**WORK INSTRUCTIONS:** Find the line containing "Where should I click to: Click the timeline" in the records below. Copy exactly that line and each one after it, ending at the line containing "Given: Click the export/import", and nothing more.

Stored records
▼

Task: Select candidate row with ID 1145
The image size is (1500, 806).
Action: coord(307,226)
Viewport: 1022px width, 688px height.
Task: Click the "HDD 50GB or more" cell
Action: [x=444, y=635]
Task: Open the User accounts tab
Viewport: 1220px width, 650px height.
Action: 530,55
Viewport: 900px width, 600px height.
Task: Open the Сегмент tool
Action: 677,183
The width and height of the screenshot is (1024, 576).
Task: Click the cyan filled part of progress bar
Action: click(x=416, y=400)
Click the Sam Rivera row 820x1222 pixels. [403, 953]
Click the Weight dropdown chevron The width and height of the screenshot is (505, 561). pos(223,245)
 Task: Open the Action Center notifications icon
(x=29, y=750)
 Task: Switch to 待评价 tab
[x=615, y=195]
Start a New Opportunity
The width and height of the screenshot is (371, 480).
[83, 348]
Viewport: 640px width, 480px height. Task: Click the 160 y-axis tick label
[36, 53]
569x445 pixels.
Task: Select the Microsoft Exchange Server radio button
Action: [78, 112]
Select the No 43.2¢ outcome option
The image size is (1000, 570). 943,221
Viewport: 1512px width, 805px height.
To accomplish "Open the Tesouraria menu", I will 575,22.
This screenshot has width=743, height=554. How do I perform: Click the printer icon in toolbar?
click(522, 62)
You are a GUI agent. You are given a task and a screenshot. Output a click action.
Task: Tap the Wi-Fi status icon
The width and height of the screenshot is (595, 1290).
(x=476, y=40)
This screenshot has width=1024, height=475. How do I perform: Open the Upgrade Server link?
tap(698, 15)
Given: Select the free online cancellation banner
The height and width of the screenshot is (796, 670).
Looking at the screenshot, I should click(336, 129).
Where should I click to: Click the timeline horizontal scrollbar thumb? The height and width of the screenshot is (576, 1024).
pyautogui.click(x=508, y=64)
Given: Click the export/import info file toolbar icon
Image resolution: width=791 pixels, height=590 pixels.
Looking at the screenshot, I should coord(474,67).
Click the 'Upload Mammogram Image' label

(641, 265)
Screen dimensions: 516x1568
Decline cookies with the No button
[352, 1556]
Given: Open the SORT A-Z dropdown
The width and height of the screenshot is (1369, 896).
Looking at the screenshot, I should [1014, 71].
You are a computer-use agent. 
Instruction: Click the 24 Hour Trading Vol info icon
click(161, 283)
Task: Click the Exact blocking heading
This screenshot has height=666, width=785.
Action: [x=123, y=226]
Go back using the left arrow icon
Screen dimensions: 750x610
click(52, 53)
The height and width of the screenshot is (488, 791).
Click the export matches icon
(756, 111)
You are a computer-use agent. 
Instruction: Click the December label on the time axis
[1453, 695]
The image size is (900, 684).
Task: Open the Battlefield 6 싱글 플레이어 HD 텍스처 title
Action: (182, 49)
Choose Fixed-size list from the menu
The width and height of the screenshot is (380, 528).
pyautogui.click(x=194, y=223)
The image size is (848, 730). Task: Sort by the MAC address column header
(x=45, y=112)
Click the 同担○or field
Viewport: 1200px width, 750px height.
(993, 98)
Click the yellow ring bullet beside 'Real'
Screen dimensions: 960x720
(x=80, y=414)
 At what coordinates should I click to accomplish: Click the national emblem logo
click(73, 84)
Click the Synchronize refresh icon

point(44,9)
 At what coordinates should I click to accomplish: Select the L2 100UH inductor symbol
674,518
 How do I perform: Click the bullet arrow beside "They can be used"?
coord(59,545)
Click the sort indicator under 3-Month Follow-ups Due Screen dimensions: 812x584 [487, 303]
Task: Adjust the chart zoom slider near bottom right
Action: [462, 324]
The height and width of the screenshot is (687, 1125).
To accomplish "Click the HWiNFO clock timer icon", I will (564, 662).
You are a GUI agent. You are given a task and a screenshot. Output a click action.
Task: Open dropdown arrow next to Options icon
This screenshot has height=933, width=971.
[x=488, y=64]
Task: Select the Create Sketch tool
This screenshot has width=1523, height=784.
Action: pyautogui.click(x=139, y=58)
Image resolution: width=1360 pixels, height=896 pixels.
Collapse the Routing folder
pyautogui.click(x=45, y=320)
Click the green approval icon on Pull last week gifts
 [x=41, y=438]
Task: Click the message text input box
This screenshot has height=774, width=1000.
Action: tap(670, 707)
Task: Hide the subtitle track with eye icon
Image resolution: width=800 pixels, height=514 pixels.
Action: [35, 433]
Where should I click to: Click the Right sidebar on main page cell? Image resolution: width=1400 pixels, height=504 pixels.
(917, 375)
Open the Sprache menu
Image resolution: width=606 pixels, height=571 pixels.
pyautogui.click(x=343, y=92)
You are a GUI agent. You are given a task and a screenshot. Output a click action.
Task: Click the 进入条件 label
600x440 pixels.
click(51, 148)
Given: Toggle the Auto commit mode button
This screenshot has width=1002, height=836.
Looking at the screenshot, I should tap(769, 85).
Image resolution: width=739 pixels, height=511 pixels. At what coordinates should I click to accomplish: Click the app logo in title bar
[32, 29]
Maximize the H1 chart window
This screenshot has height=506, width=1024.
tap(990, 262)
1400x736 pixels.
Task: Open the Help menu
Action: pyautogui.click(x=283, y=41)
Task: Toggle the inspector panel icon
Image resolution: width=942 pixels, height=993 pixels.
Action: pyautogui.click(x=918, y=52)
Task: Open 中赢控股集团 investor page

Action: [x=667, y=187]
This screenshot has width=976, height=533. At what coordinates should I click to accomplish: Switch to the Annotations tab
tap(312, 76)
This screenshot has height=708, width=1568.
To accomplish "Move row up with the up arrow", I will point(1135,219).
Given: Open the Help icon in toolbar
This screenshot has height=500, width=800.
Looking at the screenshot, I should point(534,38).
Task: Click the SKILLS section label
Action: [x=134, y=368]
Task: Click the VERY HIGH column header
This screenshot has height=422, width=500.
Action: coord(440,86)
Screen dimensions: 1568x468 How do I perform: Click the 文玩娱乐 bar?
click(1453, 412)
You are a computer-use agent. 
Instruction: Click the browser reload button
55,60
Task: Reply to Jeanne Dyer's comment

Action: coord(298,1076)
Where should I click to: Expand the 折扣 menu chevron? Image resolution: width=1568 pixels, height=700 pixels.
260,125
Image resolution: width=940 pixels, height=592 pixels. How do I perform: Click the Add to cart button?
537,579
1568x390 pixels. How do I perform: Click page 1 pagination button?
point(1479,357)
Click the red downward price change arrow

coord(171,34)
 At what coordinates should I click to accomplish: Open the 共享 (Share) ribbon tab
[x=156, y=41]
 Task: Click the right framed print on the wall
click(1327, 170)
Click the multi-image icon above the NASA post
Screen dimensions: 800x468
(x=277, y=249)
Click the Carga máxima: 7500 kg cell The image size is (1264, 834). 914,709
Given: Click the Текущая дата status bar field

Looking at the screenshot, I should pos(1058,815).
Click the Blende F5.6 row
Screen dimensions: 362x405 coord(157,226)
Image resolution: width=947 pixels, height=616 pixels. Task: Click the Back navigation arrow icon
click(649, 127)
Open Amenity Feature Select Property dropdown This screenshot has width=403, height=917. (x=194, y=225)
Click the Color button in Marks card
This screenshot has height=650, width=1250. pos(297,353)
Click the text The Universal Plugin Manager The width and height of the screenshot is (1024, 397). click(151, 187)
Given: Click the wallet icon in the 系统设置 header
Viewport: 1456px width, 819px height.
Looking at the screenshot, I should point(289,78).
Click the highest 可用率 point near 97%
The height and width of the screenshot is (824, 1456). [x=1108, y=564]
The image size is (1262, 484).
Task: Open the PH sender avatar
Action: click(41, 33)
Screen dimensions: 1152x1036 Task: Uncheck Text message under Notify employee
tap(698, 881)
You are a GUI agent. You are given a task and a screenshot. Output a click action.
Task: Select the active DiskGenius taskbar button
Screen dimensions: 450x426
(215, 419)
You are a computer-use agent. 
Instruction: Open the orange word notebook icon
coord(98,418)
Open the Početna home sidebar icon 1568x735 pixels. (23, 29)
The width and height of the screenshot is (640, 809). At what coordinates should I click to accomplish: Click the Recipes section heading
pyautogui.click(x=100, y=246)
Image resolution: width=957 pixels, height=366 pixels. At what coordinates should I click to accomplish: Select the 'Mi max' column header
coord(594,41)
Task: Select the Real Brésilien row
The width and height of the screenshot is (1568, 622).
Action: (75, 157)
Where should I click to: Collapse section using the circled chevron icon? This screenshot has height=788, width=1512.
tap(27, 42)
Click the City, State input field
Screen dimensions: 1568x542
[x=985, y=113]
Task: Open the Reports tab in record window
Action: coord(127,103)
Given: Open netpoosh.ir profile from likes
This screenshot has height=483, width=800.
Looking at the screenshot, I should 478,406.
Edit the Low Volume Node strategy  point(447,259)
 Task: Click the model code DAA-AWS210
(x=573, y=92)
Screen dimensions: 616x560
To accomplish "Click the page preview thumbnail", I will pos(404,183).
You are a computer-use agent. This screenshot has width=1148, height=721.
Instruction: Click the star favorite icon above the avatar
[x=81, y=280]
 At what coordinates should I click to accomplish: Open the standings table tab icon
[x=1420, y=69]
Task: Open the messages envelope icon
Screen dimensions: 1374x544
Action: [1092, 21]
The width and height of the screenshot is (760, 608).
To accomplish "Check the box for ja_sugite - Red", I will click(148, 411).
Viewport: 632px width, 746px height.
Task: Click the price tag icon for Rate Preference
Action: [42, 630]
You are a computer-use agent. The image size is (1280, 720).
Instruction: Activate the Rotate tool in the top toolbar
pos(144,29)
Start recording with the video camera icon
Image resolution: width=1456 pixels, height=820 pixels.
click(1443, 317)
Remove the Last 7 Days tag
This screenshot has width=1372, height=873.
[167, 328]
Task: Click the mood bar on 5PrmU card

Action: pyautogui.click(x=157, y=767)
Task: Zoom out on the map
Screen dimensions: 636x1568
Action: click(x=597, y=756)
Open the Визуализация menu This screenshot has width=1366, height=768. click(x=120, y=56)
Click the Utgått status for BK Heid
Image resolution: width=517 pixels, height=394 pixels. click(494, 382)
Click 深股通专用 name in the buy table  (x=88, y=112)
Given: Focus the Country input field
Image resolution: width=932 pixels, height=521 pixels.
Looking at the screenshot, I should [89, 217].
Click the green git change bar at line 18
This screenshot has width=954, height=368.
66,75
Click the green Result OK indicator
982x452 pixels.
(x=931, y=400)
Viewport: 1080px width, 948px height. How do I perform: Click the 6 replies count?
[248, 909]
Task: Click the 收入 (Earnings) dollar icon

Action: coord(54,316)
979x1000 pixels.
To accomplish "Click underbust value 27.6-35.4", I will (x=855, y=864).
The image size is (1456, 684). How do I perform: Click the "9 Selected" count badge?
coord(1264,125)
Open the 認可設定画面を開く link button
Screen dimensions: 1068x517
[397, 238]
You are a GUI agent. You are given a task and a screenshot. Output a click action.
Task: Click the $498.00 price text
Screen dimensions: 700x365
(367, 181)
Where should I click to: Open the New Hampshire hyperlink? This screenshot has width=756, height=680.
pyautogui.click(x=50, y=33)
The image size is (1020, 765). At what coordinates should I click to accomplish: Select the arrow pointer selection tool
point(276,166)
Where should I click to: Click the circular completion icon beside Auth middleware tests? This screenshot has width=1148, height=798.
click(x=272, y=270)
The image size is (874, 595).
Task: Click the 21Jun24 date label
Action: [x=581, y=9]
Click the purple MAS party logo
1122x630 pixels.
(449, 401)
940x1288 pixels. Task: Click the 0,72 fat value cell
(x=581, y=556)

▲

**SOLUTION FOR THIS TASK:**
Where should I click to: Click the timeline horizontal scrollbar thumb? The height and width of the screenshot is (576, 1024).
pyautogui.click(x=508, y=64)
Given: Click the export/import info file toolbar icon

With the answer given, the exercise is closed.